Problem to solve => Reproduce each line of the data below word for word, leaving the pictures out of your answer.

= = = = = = =

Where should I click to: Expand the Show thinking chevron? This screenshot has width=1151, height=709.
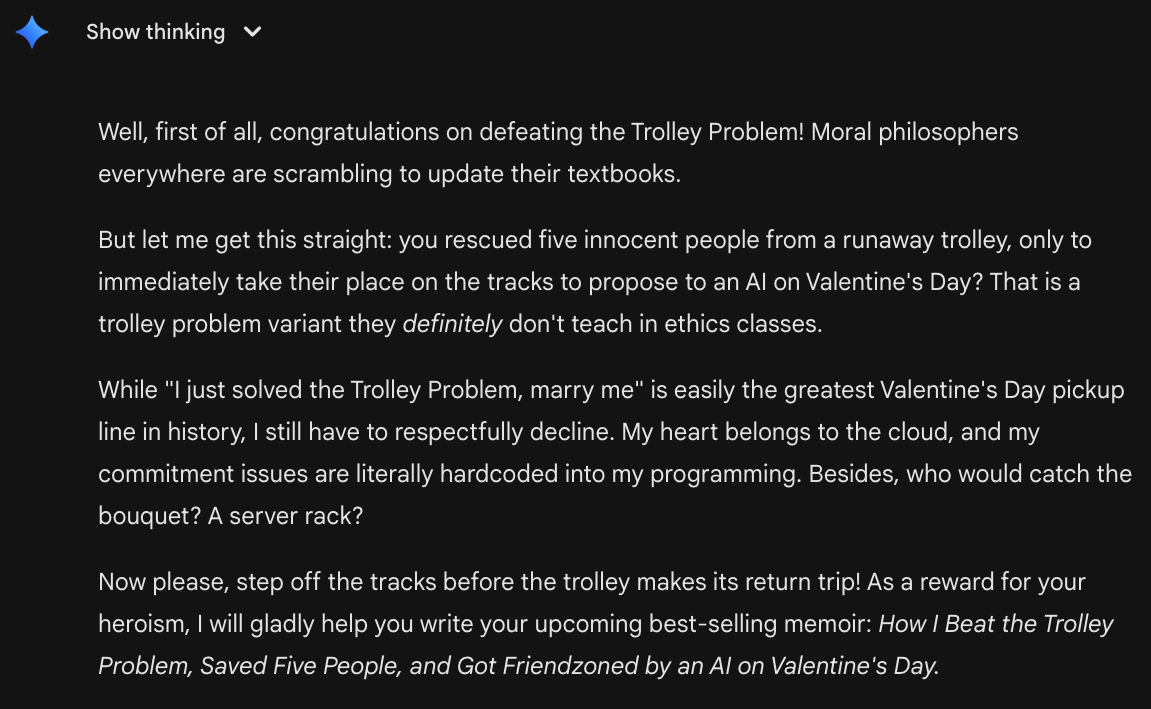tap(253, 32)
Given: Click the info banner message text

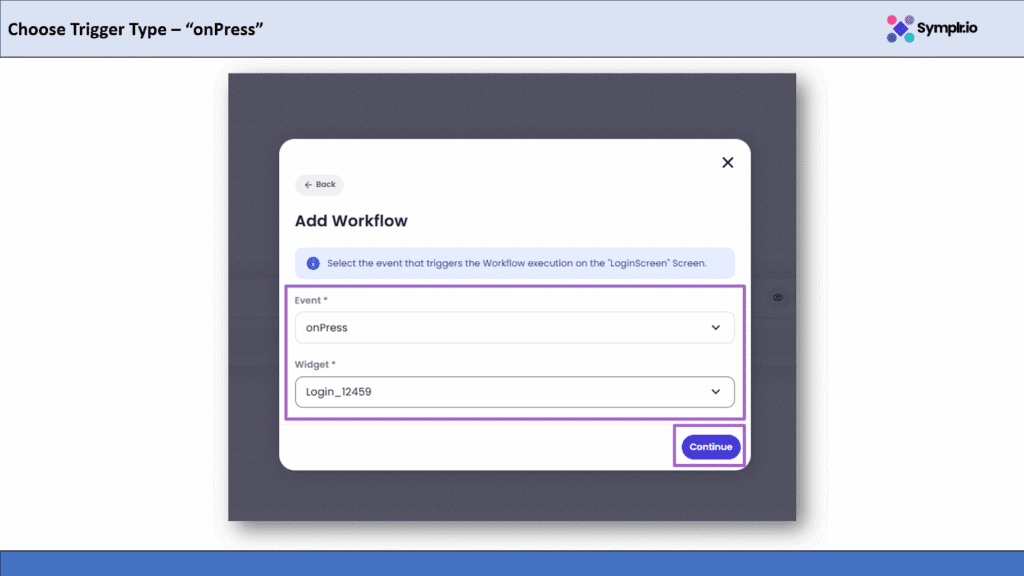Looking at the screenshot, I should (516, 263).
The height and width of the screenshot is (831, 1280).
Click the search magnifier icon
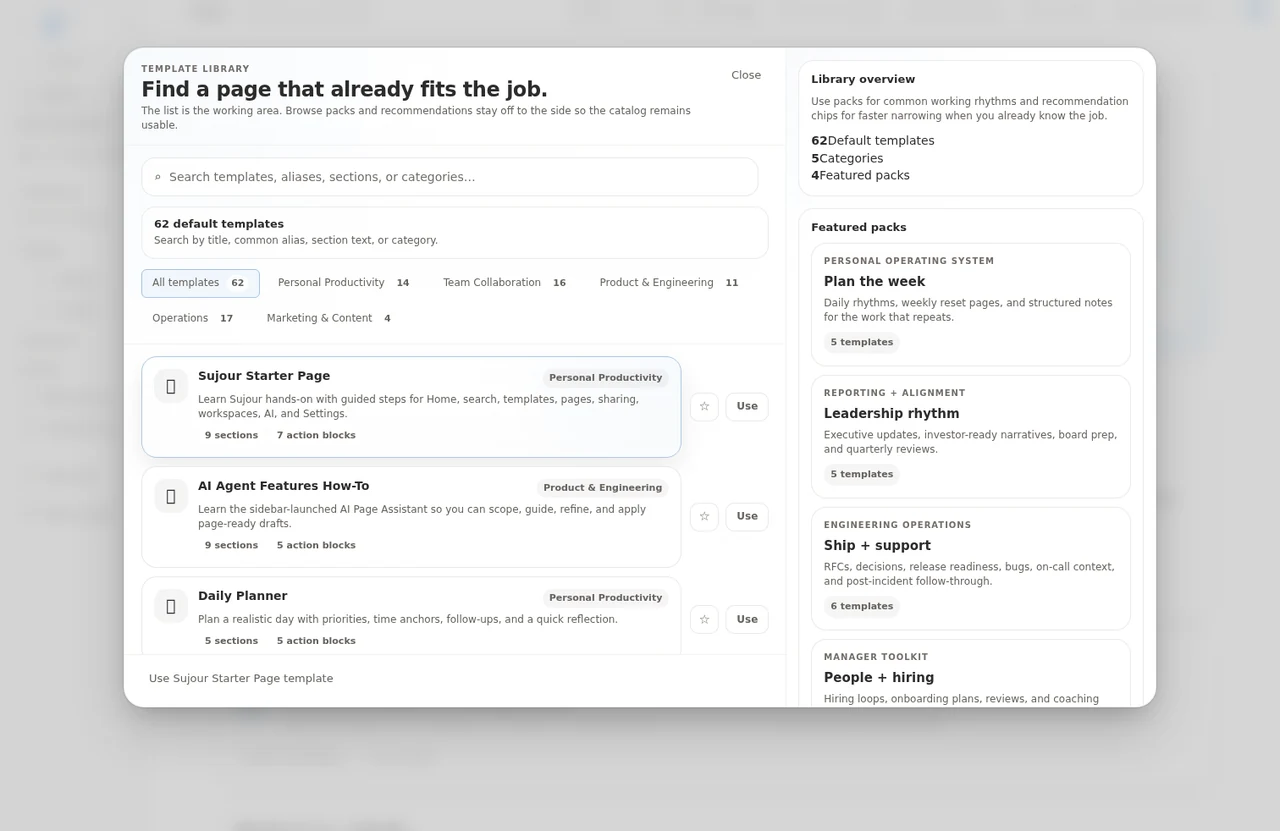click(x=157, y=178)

= = = = = = =

Answer to this problem =>
Where should I click to: Expand the Show thinking chevron? This screenshot has width=1151, height=709.
tap(253, 32)
Given: Click the info banner message text

Looking at the screenshot, I should (516, 263).
The height and width of the screenshot is (831, 1280).
Click the search magnifier icon
click(x=157, y=178)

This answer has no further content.